[Start of Attachment]

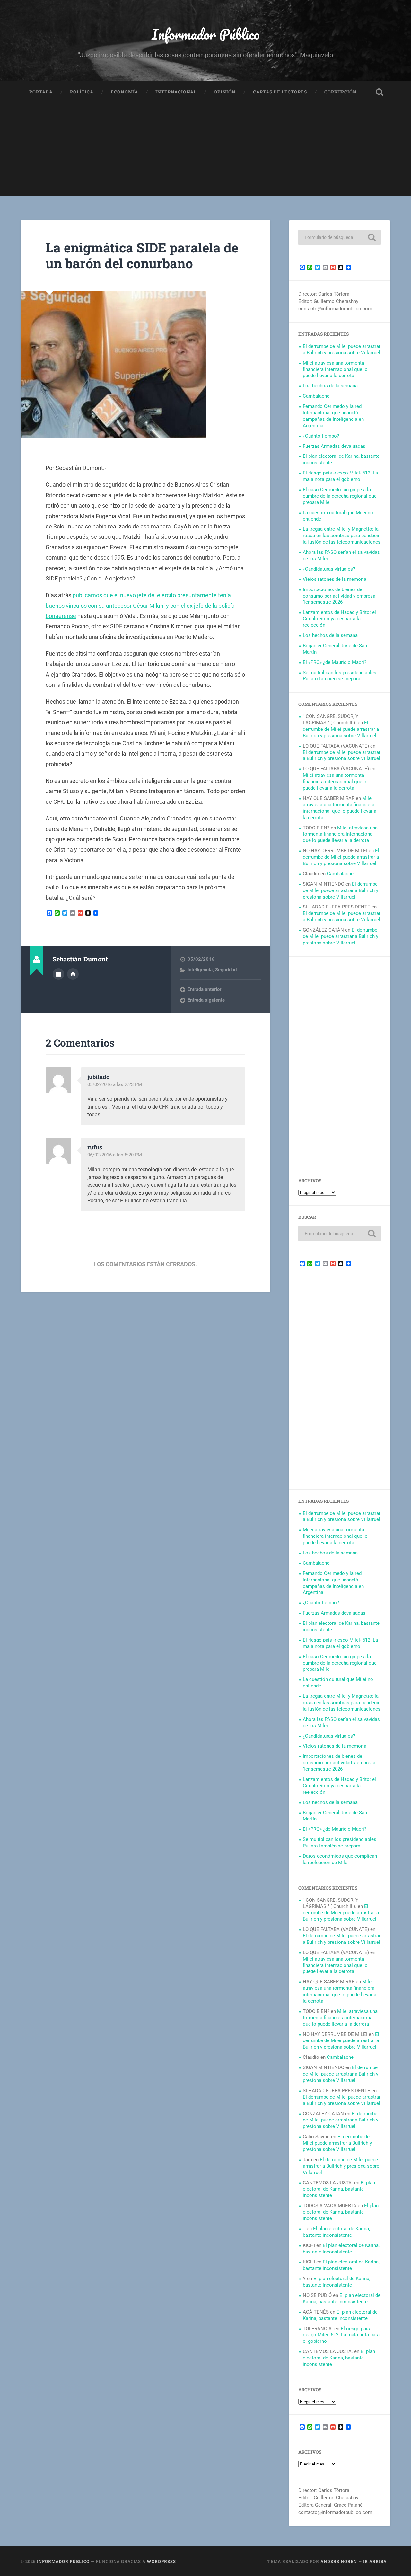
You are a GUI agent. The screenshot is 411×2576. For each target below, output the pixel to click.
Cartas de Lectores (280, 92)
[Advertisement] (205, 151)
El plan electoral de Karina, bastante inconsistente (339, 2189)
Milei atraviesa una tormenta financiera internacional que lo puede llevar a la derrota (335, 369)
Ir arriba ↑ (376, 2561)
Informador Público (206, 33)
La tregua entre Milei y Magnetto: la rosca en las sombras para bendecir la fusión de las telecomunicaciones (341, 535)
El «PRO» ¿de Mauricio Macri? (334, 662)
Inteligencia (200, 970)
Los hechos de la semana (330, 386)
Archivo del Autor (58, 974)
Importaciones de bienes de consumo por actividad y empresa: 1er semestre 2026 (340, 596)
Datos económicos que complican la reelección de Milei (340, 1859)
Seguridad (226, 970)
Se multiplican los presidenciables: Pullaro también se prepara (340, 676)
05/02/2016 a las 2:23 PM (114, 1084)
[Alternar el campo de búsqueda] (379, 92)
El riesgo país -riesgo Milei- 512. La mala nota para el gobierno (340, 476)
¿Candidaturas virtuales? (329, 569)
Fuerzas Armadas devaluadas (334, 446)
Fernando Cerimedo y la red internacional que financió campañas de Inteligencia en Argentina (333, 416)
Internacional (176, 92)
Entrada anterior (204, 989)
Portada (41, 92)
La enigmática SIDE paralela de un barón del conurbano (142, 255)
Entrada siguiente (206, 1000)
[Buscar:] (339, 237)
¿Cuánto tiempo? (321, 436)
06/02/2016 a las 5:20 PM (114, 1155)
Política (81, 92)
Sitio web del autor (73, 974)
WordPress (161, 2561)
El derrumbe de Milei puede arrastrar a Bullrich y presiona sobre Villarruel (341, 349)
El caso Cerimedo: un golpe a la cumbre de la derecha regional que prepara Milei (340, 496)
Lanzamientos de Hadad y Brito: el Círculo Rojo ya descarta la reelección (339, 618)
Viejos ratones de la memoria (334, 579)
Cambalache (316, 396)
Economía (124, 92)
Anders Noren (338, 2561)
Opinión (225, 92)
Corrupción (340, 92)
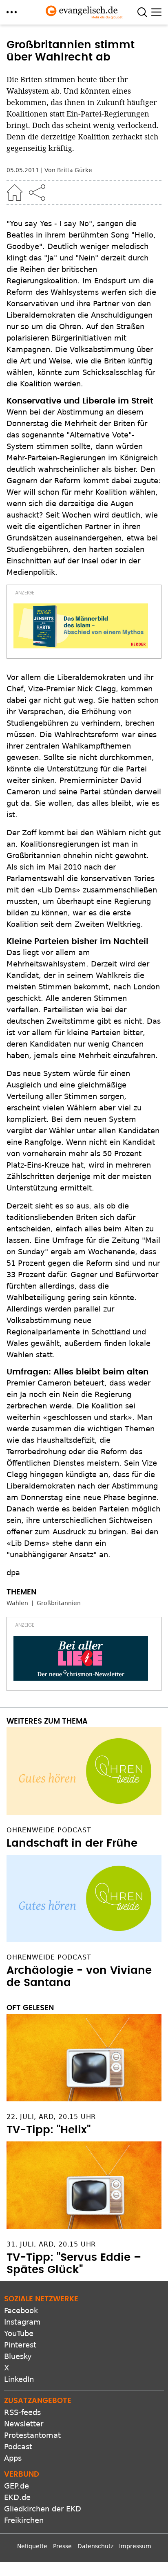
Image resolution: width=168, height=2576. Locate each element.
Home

[End of Attachment]

Although the records contain pictures, your copy should hold only the text, reproduced exactly.

You are a GUI agent. The screenshot is 411×2576. For each target below, output the pixel to click.
Cartas de Lectores (280, 92)
[Advertisement] (205, 151)
El plan electoral de Karina, bastante inconsistente (339, 2189)
Milei atraviesa una tormenta financiera internacional que lo puede llevar a la derrota (335, 369)
Ir arriba ↑ (376, 2561)
Informador Público (206, 33)
La tregua entre Milei y Magnetto: la rosca en las sombras para bendecir la fusión de las telecomunicaciones (341, 535)
El «PRO» ¿de Mauricio Macri? (334, 662)
Inteligencia (200, 970)
Los hechos de la semana (330, 386)
Archivo del Autor (58, 974)
Importaciones de bienes de consumo por actividad y empresa: 1er semestre 2026 (340, 596)
Datos económicos que complican la reelección de Milei (340, 1859)
Seguridad (226, 970)
Se multiplican los presidenciables: Pullaro también se prepara (340, 676)
05/02/2016 a las 2:23 PM (114, 1084)
[Alternar el campo de búsqueda] (379, 92)
El riesgo país -riesgo Milei- 512. La mala nota para el gobierno (340, 476)
¿Candidaturas virtuales? (329, 569)
Fuerzas Armadas devaluadas (334, 446)
Fernando Cerimedo y la red internacional que financió campañas de Inteligencia en Argentina (333, 416)
Internacional (176, 92)
Entrada anterior (204, 989)
Portada (41, 92)
La enigmática SIDE paralela de un barón del conurbano (142, 255)
Entrada siguiente (206, 1000)
[Buscar:] (339, 237)
¿Cuánto tiempo? (321, 436)
06/02/2016 a las 5:20 PM (114, 1155)
Política (81, 92)
Sitio web del autor (73, 974)
WordPress (161, 2561)
El derrumbe de Milei puede arrastrar a Bullrich y presiona sobre Villarruel (341, 349)
El caso Cerimedo: un golpe a la cumbre de la derecha regional que prepara Milei (340, 496)
Lanzamientos de Hadad y Brito: el Círculo Rojo ya descarta la reelección (339, 618)
Viejos ratones de la memoria (334, 579)
Cambalache (316, 396)
Economía (124, 92)
Anders Noren (338, 2561)
Opinión (225, 92)
Corrupción (340, 92)
Image resolution: width=168, height=2576. Locate each element.
Home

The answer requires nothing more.